Text provided
[BEGIN]

Showing posts with label Appalachia. Show all posts
Showing posts with label Appalachia. Show all posts

Friday, January 17, 2020

11. The Book Woman of Troublesome Creek by Kim Michele Richardson

listened to Audio - borrowed from Bosler Library
narrated  by Katie Schorr
Unabridged audio (9:26)
2019 Sourcebooks Landmark
308 pgs.
Adult Historical Fiction
Finished 1/17/2020
Goodreads rating:  4.25 - 18,615 ratings
My rating: 5
Setting: 1936 Kentucky

First line/s:  "The librarian and her mule spotted it at the same time."

My comments:  Based on numerous historical facts and beautifully written.  Cussy - nicknamed Bluett because of her blue skin - riders her ornery mule, Junia, through treacherous eastern Kentucky mountains to deliver precious books and magazines to her poor, starving "patrons."  Ostracized with other people of color, she and her father - a coal miner dying of lung sickness - struggle to make a living and survive in the harshest of bad times.  There are lots of characters, all so well written that they quickly become unforgettable.  But no matter how difficult circumstances or situations become, Cussy's strong will and compassion carry her through.  I'm so glad I read this book, I almost didn't.  Will I remember it, will the story and its circumstances resonate?  Absolutely.

[END]

What the task requires
Copy word for word the passage of the book review from "My comments:  Based" up to and including "circumstances resonate?  Absolutely.". The entries that come next have no connection to the book review.

Supplied records
[BEGIN]

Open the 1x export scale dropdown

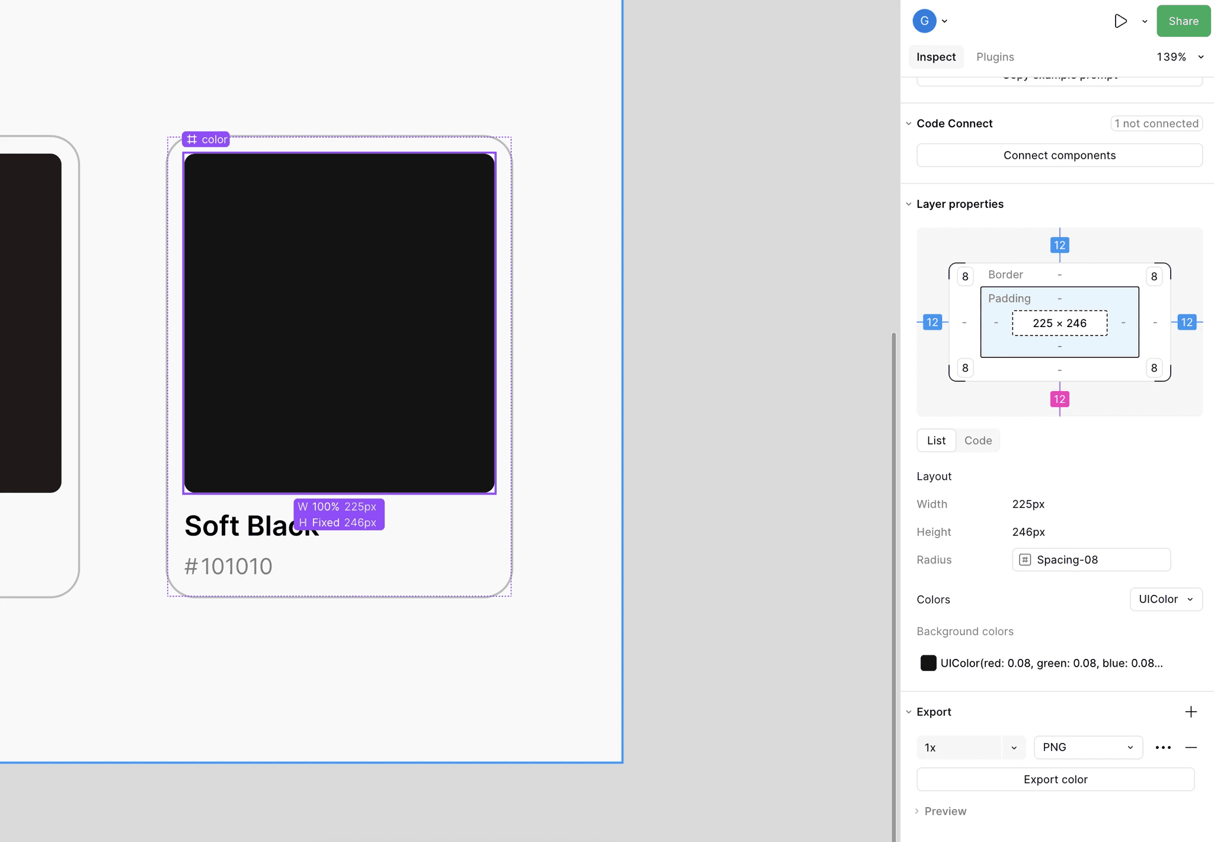click(x=1014, y=748)
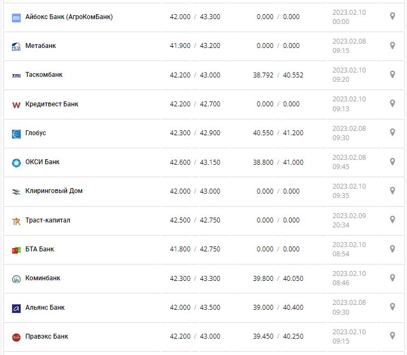Click the Клиринговый Дом logo icon
Image resolution: width=407 pixels, height=355 pixels.
(x=16, y=191)
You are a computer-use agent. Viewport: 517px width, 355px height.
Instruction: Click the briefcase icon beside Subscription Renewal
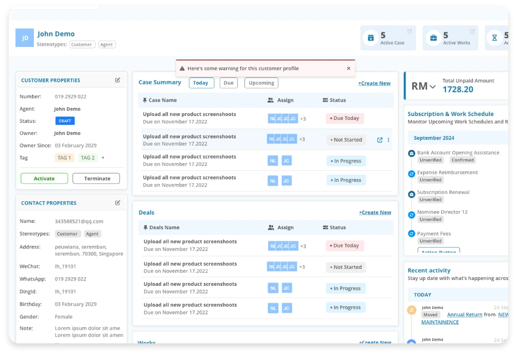coord(411,193)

[END]

Written solution
My comments:  Based on numerous historical facts and beautifully written.  Cussy - nicknamed Bluett because of her blue skin - riders her ornery mule, Junia, through treacherous eastern Kentucky mountains to deliver precious books and magazines to her poor, starving "patrons."  Ostracized with other people of color, she and her father - a coal miner dying of lung sickness - struggle to make a living and survive in the harshest of bad times.  There are lots of characters, all so well written that they quickly become unforgettable.  But no matter how difficult circumstances or situations become, Cussy's strong will and compassion carry her through.  I'm so glad I read this book, I almost didn't.  Will I remember it, will the story and its circumstances resonate?  Absolutely.